*TRY IT*: Search the records below for the word "Switch" and show every line where it occurs.

*Stored data entries*:
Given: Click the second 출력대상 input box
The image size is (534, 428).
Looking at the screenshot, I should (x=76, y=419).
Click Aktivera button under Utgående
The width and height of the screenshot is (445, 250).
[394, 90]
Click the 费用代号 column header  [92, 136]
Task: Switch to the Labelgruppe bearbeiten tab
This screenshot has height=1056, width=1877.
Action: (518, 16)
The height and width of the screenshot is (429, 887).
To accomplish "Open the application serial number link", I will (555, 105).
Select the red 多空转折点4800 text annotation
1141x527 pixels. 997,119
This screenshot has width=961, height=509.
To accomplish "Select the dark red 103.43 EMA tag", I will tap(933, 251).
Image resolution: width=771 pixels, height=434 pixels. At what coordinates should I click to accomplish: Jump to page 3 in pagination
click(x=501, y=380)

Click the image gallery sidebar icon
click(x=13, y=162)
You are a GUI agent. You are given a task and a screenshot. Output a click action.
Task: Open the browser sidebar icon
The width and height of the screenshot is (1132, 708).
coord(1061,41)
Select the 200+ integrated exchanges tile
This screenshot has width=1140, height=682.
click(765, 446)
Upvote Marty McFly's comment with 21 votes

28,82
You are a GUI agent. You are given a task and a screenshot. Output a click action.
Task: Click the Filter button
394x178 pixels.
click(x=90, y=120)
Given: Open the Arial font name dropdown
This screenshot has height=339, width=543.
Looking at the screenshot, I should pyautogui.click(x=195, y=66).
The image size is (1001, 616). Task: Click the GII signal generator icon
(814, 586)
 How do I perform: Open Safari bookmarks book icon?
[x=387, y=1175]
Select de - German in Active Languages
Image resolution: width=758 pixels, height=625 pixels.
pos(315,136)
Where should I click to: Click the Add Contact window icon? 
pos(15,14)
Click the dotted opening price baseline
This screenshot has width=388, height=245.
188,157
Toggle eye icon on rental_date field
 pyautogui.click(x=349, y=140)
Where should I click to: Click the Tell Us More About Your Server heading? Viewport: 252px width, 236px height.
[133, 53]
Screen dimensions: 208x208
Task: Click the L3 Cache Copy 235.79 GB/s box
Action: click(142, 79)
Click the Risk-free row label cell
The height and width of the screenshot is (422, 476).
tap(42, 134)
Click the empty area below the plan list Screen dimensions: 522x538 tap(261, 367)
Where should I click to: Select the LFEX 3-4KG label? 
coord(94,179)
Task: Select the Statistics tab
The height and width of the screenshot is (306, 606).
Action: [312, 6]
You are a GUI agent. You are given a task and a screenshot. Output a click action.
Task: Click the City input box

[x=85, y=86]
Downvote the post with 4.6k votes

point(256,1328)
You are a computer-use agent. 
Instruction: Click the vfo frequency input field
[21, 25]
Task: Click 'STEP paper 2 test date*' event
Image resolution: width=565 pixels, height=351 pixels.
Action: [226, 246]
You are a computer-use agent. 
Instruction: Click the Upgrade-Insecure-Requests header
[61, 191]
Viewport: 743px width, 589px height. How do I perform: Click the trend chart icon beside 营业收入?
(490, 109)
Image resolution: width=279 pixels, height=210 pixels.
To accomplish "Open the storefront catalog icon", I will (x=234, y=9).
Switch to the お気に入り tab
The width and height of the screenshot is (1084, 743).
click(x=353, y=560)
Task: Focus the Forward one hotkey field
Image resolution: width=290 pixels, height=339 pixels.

*RESULT*:
Task: Switch to the Labelgruppe bearbeiten tab
Switch to the お気に入り tab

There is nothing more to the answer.